RECORDS FOR THE TASK:
----
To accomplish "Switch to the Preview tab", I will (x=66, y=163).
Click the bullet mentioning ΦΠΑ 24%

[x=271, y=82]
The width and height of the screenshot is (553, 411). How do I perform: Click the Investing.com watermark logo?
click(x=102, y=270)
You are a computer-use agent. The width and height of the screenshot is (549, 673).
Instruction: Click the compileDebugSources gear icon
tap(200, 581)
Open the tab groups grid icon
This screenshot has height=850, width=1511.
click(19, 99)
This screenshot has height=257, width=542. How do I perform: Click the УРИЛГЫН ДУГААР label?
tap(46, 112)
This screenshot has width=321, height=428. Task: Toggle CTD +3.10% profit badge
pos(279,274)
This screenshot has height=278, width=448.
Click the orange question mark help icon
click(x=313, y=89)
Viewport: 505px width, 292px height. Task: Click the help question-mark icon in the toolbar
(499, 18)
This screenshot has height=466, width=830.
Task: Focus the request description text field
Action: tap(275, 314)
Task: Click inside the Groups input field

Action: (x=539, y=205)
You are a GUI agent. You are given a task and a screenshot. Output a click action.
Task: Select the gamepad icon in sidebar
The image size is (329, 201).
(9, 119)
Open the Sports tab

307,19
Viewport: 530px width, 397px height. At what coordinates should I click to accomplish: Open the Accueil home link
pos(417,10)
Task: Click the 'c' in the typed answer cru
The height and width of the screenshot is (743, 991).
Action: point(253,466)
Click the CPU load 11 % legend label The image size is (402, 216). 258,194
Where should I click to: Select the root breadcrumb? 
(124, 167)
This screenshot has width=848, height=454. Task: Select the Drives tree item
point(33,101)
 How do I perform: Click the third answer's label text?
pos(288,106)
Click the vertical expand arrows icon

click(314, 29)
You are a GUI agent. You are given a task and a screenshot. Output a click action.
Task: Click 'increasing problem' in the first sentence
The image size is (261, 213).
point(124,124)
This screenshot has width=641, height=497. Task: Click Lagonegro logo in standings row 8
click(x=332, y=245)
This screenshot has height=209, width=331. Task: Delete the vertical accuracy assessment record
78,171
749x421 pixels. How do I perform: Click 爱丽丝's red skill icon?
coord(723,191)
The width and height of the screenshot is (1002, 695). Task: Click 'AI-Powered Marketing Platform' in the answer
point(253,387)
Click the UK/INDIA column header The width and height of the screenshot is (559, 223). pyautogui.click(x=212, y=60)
----
WRITTEN PROBLEM: Turn every line of the items above into a Markdown table with the columns Row and Line, numbering the rows in order and leaving out blank lines.

WRITTEN SOLUTION:
| Row | Line |
|---|---|
| 1 | To accomplish "Switch to the Preview tab", I will (x=66, y=163). |
| 2 | Click the bullet mentioning ΦΠΑ 24% |
| 3 | [x=271, y=82] |
| 4 | The width and height of the screenshot is (553, 411). How do I perform: Click the Investing.com watermark logo? |
| 5 | click(x=102, y=270) |
| 6 | You are a computer-use agent. The width and height of the screenshot is (549, 673). |
| 7 | Instruction: Click the compileDebugSources gear icon |
| 8 | tap(200, 581) |
| 9 | Open the tab groups grid icon |
| 10 | This screenshot has height=850, width=1511. |
| 11 | click(19, 99) |
| 12 | This screenshot has height=257, width=542. How do I perform: Click the УРИЛГЫН ДУГААР label? |
| 13 | tap(46, 112) |
| 14 | This screenshot has width=321, height=428. Task: Toggle CTD +3.10% profit badge |
| 15 | pos(279,274) |
| 16 | This screenshot has height=278, width=448. |
| 17 | Click the orange question mark help icon |
| 18 | click(x=313, y=89) |
| 19 | Viewport: 505px width, 292px height. Task: Click the help question-mark icon in the toolbar |
| 20 | (499, 18) |
| 21 | This screenshot has height=466, width=830. |
| 22 | Task: Focus the request description text field |
| 23 | Action: tap(275, 314) |
| 24 | Task: Click inside the Groups input field |
| 25 | Action: (x=539, y=205) |
| 26 | You are a GUI agent. You are given a task and a screenshot. Output a click action. |
| 27 | Task: Select the gamepad icon in sidebar |
| 28 | The image size is (329, 201). |
| 29 | (9, 119) |
| 30 | Open the Sports tab |
| 31 | 307,19 |
| 32 | Viewport: 530px width, 397px height. At what coordinates should I click to accomplish: Open the Accueil home link |
| 33 | pos(417,10) |
| 34 | Task: Click the 'c' in the typed answer cru |
| 35 | The height and width of the screenshot is (743, 991). |
| 36 | Action: point(253,466) |
| 37 | Click the CPU load 11 % legend label The image size is (402, 216). 258,194 |
| 38 | Where should I click to: Select the root breadcrumb?  |
| 39 | (124, 167) |
| 40 | This screenshot has width=848, height=454. Task: Select the Drives tree item |
| 41 | point(33,101) |
| 42 |  How do I perform: Click the third answer's label text? |
| 43 | pos(288,106) |
| 44 | Click the vertical expand arrows icon |
| 45 | click(314, 29) |
| 46 | You are a GUI agent. You are given a task and a screenshot. Output a click action. |
| 47 | Task: Click 'increasing problem' in the first sentence |
| 48 | The image size is (261, 213). |
| 49 | point(124,124) |
| 50 | This screenshot has width=641, height=497. Task: Click Lagonegro logo in standings row 8 |
| 51 | click(x=332, y=245) |
| 52 | This screenshot has height=209, width=331. Task: Delete the vertical accuracy assessment record |
| 53 | 78,171 |
| 54 | 749x421 pixels. How do I perform: Click 爱丽丝's red skill icon? |
| 55 | coord(723,191) |
| 56 | The width and height of the screenshot is (1002, 695). Task: Click 'AI-Powered Marketing Platform' in the answer |
| 57 | point(253,387) |
| 58 | Click the UK/INDIA column header The width and height of the screenshot is (559, 223). pyautogui.click(x=212, y=60) |